BOSTON GARRISON. 1 October 1768–17 March 1776. The British imperial government had sent troops to Anglo-America on prior occasions to suppress disorder and support royal authority, but the dispatch of regular soldiers to Boston in the wake of the Townshend Acts raised an unprecedented set of thorny issues involving civil-military relations and the utility of using soldiers to enforce political obedience. The royal governor of Massachusetts, Francis Bernard, had long wanted regulars in Boston to counter the threats and intimidation the radicals were using to resist imperial control. He was reluctant to make a formal request for troops because he was unwilling to accept responsibility for a decision that was certain to exacerbate an already incendiary situation. He wanted Major General Thomas Gage, the British commander in chief in North America, to send troops on his own initiative, but Gage refused to act without orders from Britain or a request from the governor.

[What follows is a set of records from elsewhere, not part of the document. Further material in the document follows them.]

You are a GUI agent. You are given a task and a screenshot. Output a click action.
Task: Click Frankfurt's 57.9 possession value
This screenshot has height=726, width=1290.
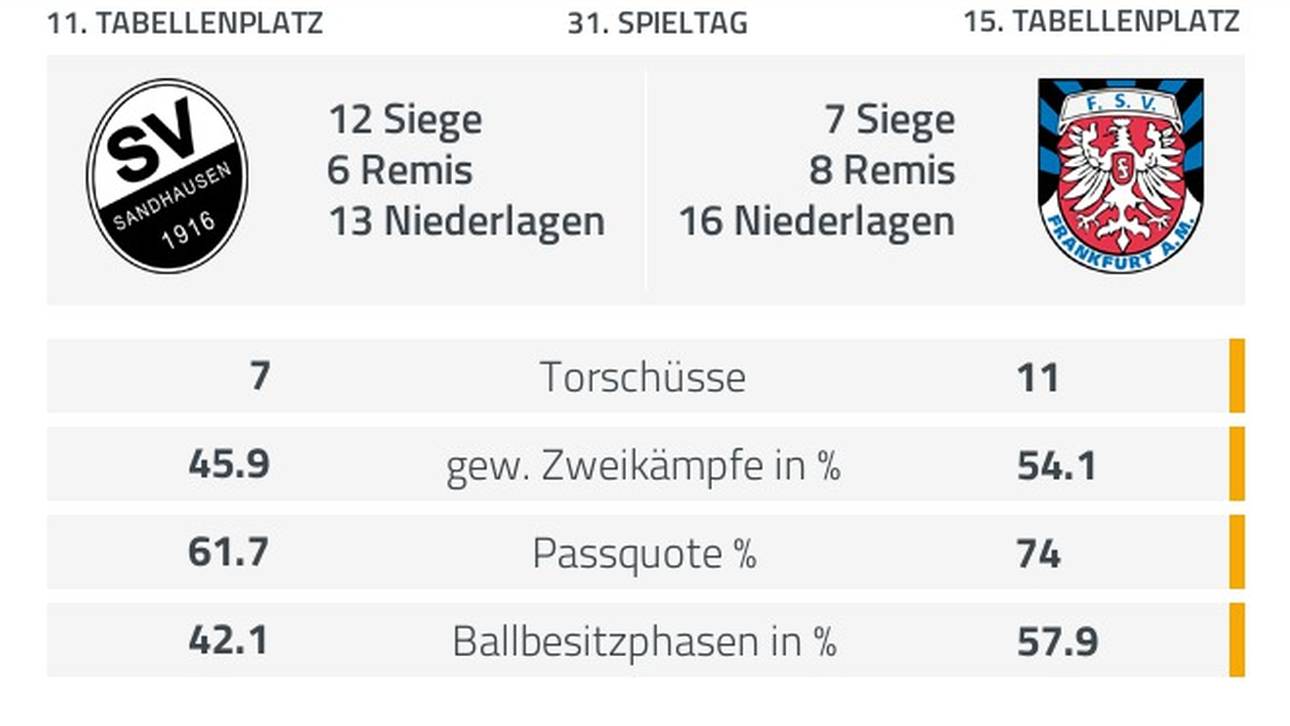click(1057, 642)
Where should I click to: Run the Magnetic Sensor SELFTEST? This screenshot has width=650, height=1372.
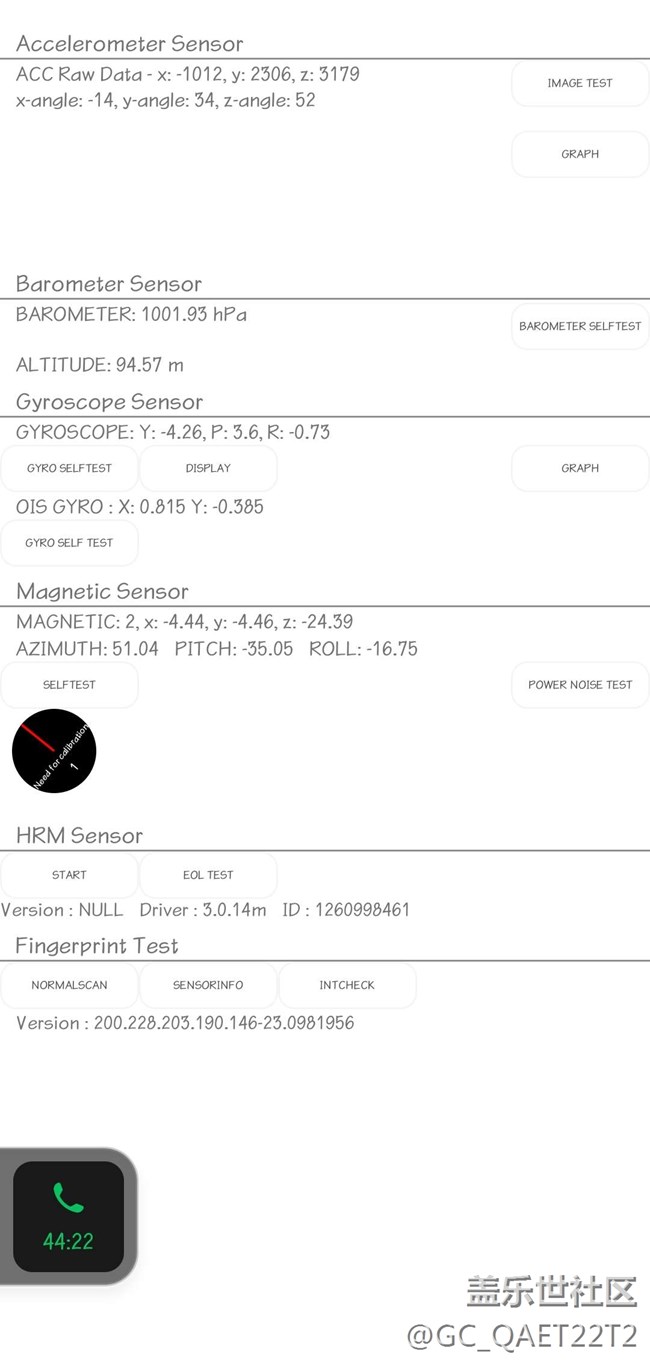click(69, 685)
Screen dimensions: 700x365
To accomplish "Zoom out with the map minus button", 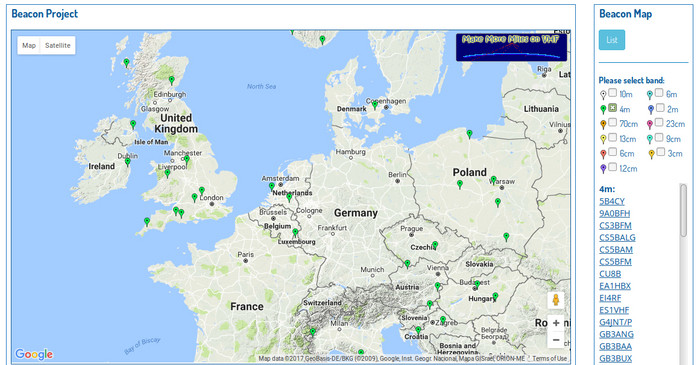I will 556,340.
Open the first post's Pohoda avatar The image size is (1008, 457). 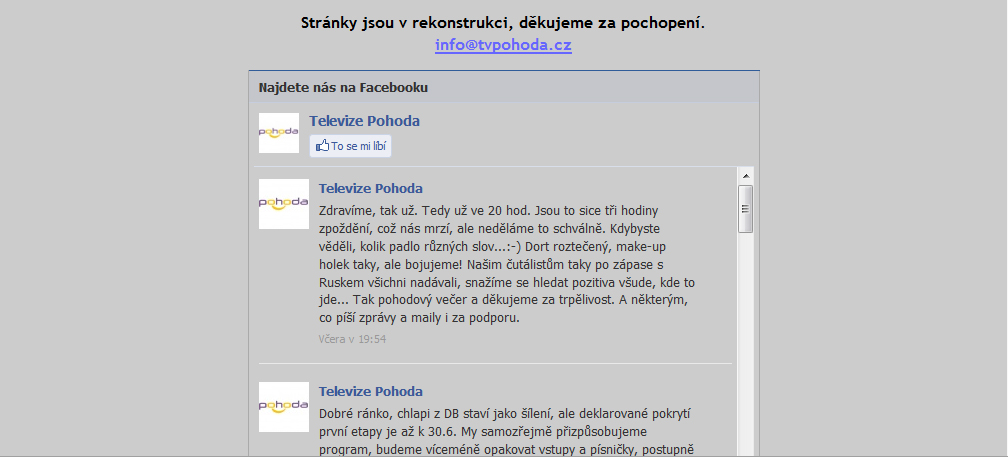pyautogui.click(x=283, y=204)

Five days after a Boston mob attacked the customs commissioners in the Liberty affair (10 June 1768), the terrified commissioners wrote to Gage, who was headquartered at New York City, and asked for protection. They also appealed directly to Colonel William Dalrymple, commander of the garrison at Halifax, the closest troops to Boston, and to Commodore Samuel Hood, the local Royal Navy commander. Gage ordered Dalrymple to alert two regiments, and asked Hood to ready transports, but he cautioned them not to act until Governor Bernard requested their aid. Bernard attempted to get Gage to send the troops on the pretext of a routine administrative movement to get better quarters for the regulars. Gage, quite properly, refused to comply with this subterfuge. In late August 1768 Gage received orders from London (dated 8 June) to send at least one regiment to Boston. News of the Liberty affair had reinforced the resolve of imperial leaders to use force. In a letter of 30 July, Gage was told that the 64th and 65th Regiments were to be sent from Ireland to Boston.

Transports carrying Dalrymple's force of 800 men (most of the Fourteenth and Twenty-nineth Regiments and an artillery company with five guns) sailed from Halifax on 19 September 1768, convoyed by a powerful Royal Navy squadron under Commodore Hood (a ship-of-the-line, seven frigates, and two tenders). This armada reached Boston Harbor on 28 September, and found a tense situation awaiting it. Some Boston radicals wanted to mobilize the town mob and forcibly resist the landing of the regulars from Halifax. The leaders in surrounding towns refused to support the radicals, and James Otis, Jr., who opposed mob violence, reminded them that the other colonies would probably condemn them if their actions started a war. Otis's views prevailed. On 1 October, when the regulars landed under the guns of the Royal Navy to establish a garrison that would be in Boston for seven and a half years, "they were greeted with cold silence rather than hot lead" (Alden, p. 163). The contingent from Ireland started arriving in mid-November, but a large portion of the Sixty-fifth Regiment, with its commander, Colonel Alexander Mackay, was driven off the coast by a storm. After taking refuge on Nevis, in the West Indies, it reached Boston on 30 April 1769.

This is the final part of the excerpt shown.